▶ _DESCRIPTION OF THE TASK_:
Could you set down the full listing, unchanged?

▶ _INPUT RECORDS_:
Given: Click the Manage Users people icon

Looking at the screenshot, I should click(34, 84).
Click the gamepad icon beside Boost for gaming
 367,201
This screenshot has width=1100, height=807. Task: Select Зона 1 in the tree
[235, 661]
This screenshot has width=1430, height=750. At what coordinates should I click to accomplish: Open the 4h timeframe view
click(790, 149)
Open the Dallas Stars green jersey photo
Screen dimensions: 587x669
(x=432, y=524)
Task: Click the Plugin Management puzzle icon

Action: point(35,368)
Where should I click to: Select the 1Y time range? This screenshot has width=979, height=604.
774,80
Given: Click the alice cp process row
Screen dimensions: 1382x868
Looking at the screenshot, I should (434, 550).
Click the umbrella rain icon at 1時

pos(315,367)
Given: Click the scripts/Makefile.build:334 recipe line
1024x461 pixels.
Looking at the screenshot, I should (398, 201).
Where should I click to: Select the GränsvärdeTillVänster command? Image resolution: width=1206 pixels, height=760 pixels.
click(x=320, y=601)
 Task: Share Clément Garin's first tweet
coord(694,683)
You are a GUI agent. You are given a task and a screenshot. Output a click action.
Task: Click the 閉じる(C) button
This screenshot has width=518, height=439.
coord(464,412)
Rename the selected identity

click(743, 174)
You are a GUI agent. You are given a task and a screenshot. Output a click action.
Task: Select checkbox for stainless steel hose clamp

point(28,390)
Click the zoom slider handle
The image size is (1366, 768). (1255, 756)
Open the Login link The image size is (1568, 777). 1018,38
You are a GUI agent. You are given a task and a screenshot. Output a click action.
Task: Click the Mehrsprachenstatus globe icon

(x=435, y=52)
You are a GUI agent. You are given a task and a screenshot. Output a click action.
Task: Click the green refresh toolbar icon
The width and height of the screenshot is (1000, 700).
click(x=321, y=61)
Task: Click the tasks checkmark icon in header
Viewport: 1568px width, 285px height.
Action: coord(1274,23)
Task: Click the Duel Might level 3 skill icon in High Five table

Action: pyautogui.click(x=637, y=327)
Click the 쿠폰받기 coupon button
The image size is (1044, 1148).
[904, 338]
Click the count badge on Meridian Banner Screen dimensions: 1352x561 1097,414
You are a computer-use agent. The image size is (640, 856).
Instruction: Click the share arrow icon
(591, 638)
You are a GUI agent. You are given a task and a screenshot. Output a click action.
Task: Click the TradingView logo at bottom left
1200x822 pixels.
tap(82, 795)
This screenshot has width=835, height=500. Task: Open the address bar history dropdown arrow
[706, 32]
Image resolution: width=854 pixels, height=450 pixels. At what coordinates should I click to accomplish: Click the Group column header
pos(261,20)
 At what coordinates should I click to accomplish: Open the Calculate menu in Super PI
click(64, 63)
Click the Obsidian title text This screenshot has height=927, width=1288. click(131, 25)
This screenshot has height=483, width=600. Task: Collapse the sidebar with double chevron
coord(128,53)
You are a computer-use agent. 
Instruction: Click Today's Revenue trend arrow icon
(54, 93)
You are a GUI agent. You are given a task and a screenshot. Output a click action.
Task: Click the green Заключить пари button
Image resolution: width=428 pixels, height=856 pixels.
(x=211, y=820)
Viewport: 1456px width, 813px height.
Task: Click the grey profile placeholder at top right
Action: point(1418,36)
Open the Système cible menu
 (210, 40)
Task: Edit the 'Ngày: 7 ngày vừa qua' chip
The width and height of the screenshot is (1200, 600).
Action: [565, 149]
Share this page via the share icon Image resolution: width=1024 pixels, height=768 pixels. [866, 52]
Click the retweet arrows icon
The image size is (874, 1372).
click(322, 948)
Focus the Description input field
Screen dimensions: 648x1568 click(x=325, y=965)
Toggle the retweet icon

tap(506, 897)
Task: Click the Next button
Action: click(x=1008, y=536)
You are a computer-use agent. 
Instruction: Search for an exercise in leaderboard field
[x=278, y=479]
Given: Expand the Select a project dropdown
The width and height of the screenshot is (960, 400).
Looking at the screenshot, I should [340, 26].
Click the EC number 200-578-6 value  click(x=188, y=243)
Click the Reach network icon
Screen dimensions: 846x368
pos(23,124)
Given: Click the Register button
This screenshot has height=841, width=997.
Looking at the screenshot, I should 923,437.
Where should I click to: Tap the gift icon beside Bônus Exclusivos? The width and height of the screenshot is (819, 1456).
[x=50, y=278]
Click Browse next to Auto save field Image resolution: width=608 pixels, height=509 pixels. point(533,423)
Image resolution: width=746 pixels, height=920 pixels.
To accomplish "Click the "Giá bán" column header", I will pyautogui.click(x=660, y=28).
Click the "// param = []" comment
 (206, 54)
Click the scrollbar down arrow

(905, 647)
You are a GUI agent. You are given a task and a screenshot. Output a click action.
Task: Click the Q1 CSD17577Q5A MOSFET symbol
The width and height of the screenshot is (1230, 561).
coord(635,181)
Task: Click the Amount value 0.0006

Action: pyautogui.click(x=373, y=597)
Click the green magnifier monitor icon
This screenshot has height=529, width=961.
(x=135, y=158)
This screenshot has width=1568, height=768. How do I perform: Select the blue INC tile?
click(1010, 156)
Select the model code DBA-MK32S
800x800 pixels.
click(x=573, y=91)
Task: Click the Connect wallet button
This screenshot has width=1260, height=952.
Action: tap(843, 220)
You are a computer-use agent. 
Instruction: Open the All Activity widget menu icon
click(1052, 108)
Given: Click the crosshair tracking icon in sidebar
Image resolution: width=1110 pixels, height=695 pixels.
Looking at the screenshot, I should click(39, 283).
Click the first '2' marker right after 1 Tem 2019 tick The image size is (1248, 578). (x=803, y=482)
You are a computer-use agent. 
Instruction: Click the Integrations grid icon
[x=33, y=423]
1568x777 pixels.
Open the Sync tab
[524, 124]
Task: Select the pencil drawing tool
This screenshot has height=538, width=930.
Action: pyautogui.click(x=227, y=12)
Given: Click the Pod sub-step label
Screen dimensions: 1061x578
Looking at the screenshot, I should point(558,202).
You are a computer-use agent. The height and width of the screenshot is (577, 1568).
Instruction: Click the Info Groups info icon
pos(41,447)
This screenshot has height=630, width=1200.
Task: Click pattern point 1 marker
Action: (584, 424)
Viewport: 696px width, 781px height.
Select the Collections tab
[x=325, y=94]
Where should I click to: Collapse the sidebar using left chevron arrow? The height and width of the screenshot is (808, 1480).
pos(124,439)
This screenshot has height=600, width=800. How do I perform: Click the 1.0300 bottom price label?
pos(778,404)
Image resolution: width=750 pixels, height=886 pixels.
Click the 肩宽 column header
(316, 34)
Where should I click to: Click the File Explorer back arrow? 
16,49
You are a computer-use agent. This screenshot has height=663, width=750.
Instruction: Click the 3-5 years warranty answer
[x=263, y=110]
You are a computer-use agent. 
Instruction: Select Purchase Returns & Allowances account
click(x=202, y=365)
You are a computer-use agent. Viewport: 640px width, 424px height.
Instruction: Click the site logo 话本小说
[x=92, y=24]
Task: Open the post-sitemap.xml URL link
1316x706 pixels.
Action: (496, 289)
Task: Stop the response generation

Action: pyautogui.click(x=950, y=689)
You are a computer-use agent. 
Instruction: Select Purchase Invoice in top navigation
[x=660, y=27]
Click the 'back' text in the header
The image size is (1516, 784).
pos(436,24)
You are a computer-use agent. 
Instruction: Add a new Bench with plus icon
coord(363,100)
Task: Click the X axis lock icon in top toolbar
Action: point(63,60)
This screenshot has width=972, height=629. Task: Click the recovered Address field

▶ _RESULT FOR THIS TASK_:
Given: Click the Manage Users people icon

Looking at the screenshot, I should click(34, 84).
Click the gamepad icon beside Boost for gaming
 367,201
This screenshot has width=1100, height=807. Task: Select Зона 1 in the tree
[235, 661]
This screenshot has width=1430, height=750. At what coordinates should I click to accomplish: Open the 4h timeframe view
click(790, 149)
Open the Dallas Stars green jersey photo
Screen dimensions: 587x669
(x=432, y=524)
Task: Click the Plugin Management puzzle icon

Action: point(35,368)
Where should I click to: Select the 1Y time range? This screenshot has width=979, height=604.
774,80
Given: Click the alice cp process row
Screen dimensions: 1382x868
Looking at the screenshot, I should (434, 550).
Click the umbrella rain icon at 1時

pos(315,367)
Given: Click the scripts/Makefile.build:334 recipe line
1024x461 pixels.
Looking at the screenshot, I should (398, 201).
Where should I click to: Select the GränsvärdeTillVänster command? Image resolution: width=1206 pixels, height=760 pixels.
click(x=320, y=601)
 Task: Share Clément Garin's first tweet
coord(694,683)
You are a GUI agent. You are given a task and a screenshot. Output a click action.
Task: Click the 閉じる(C) button
This screenshot has width=518, height=439.
coord(464,412)
Rename the selected identity

click(743, 174)
You are a GUI agent. You are given a task and a screenshot. Output a click action.
Task: Select checkbox for stainless steel hose clamp

point(28,390)
Click the zoom slider handle
The image size is (1366, 768). (1255, 756)
Open the Login link The image size is (1568, 777). 1018,38
You are a GUI agent. You are given a task and a screenshot. Output a click action.
Task: Click the Mehrsprachenstatus globe icon

(x=435, y=52)
You are a GUI agent. You are given a task and a screenshot. Output a click action.
Task: Click the green refresh toolbar icon
The width and height of the screenshot is (1000, 700).
click(x=321, y=61)
Task: Click the tasks checkmark icon in header
Viewport: 1568px width, 285px height.
Action: coord(1274,23)
Task: Click the Duel Might level 3 skill icon in High Five table

Action: pyautogui.click(x=637, y=327)
Click the 쿠폰받기 coupon button
The image size is (1044, 1148).
[904, 338]
Click the count badge on Meridian Banner Screen dimensions: 1352x561 1097,414
You are a computer-use agent. The image size is (640, 856).
Instruction: Click the share arrow icon
(591, 638)
You are a GUI agent. You are given a task and a screenshot. Output a click action.
Task: Click the TradingView logo at bottom left
1200x822 pixels.
tap(82, 795)
This screenshot has width=835, height=500. Task: Open the address bar history dropdown arrow
[706, 32]
Image resolution: width=854 pixels, height=450 pixels. At what coordinates should I click to accomplish: Click the Group column header
pos(261,20)
 At what coordinates should I click to accomplish: Open the Calculate menu in Super PI
click(64, 63)
Click the Obsidian title text This screenshot has height=927, width=1288. click(131, 25)
This screenshot has height=483, width=600. Task: Collapse the sidebar with double chevron
coord(128,53)
You are a computer-use agent. 
Instruction: Click Today's Revenue trend arrow icon
(54, 93)
You are a GUI agent. You are given a task and a screenshot. Output a click action.
Task: Click the green Заключить пари button
Image resolution: width=428 pixels, height=856 pixels.
(x=211, y=820)
Viewport: 1456px width, 813px height.
Task: Click the grey profile placeholder at top right
Action: point(1418,36)
Open the Système cible menu
 (210, 40)
Task: Edit the 'Ngày: 7 ngày vừa qua' chip
The width and height of the screenshot is (1200, 600).
Action: [565, 149]
Share this page via the share icon Image resolution: width=1024 pixels, height=768 pixels. [866, 52]
Click the retweet arrows icon
The image size is (874, 1372).
click(322, 948)
Focus the Description input field
Screen dimensions: 648x1568 click(x=325, y=965)
Toggle the retweet icon

tap(506, 897)
Task: Click the Next button
Action: click(x=1008, y=536)
You are a computer-use agent. 
Instruction: Search for an exercise in leaderboard field
[x=278, y=479]
Given: Expand the Select a project dropdown
The width and height of the screenshot is (960, 400).
Looking at the screenshot, I should [340, 26].
Click the EC number 200-578-6 value  click(x=188, y=243)
Click the Reach network icon
Screen dimensions: 846x368
pos(23,124)
Given: Click the Register button
This screenshot has height=841, width=997.
Looking at the screenshot, I should 923,437.
Where should I click to: Tap the gift icon beside Bônus Exclusivos? The width and height of the screenshot is (819, 1456).
[x=50, y=278]
Click Browse next to Auto save field Image resolution: width=608 pixels, height=509 pixels. point(533,423)
Image resolution: width=746 pixels, height=920 pixels.
To accomplish "Click the "Giá bán" column header", I will pyautogui.click(x=660, y=28).
Click the "// param = []" comment
 (206, 54)
Click the scrollbar down arrow

(905, 647)
You are a GUI agent. You are given a task and a screenshot. Output a click action.
Task: Click the Q1 CSD17577Q5A MOSFET symbol
The width and height of the screenshot is (1230, 561).
coord(635,181)
Task: Click the Amount value 0.0006

Action: pyautogui.click(x=373, y=597)
Click the green magnifier monitor icon
This screenshot has height=529, width=961.
(x=135, y=158)
This screenshot has width=1568, height=768. How do I perform: Select the blue INC tile?
click(1010, 156)
Select the model code DBA-MK32S
800x800 pixels.
click(x=573, y=91)
Task: Click the Connect wallet button
This screenshot has width=1260, height=952.
Action: tap(843, 220)
You are a computer-use agent. 
Instruction: Open the All Activity widget menu icon
click(1052, 108)
Given: Click the crosshair tracking icon in sidebar
Image resolution: width=1110 pixels, height=695 pixels.
Looking at the screenshot, I should click(39, 283).
Click the first '2' marker right after 1 Tem 2019 tick The image size is (1248, 578). (x=803, y=482)
You are a computer-use agent. 
Instruction: Click the Integrations grid icon
[x=33, y=423]
1568x777 pixels.
Open the Sync tab
[524, 124]
Task: Select the pencil drawing tool
This screenshot has height=538, width=930.
Action: pyautogui.click(x=227, y=12)
Given: Click the Pod sub-step label
Screen dimensions: 1061x578
Looking at the screenshot, I should point(558,202).
You are a computer-use agent. The height and width of the screenshot is (577, 1568).
Instruction: Click the Info Groups info icon
pos(41,447)
This screenshot has height=630, width=1200.
Task: Click pattern point 1 marker
Action: (584, 424)
Viewport: 696px width, 781px height.
Select the Collections tab
[x=325, y=94]
Where should I click to: Collapse the sidebar using left chevron arrow? The height and width of the screenshot is (808, 1480).
pos(124,439)
This screenshot has height=600, width=800. How do I perform: Click the 1.0300 bottom price label?
pos(778,404)
Image resolution: width=750 pixels, height=886 pixels.
Click the 肩宽 column header
(316, 34)
Where should I click to: Click the File Explorer back arrow? 
16,49
You are a computer-use agent. This screenshot has height=663, width=750.
Instruction: Click the 3-5 years warranty answer
[x=263, y=110]
You are a computer-use agent. 
Instruction: Select Purchase Returns & Allowances account
click(x=202, y=365)
You are a computer-use agent. Viewport: 640px width, 424px height.
Instruction: Click the site logo 话本小说
[x=92, y=24]
Task: Open the post-sitemap.xml URL link
1316x706 pixels.
Action: (496, 289)
Task: Stop the response generation

Action: pyautogui.click(x=950, y=689)
You are a computer-use agent. 
Instruction: Select Purchase Invoice in top navigation
[x=660, y=27]
Click the 'back' text in the header
The image size is (1516, 784).
pos(436,24)
You are a computer-use agent. 
Instruction: Add a new Bench with plus icon
coord(363,100)
Task: Click the X axis lock icon in top toolbar
Action: point(63,60)
This screenshot has width=972, height=629. Task: Click the recovered Address field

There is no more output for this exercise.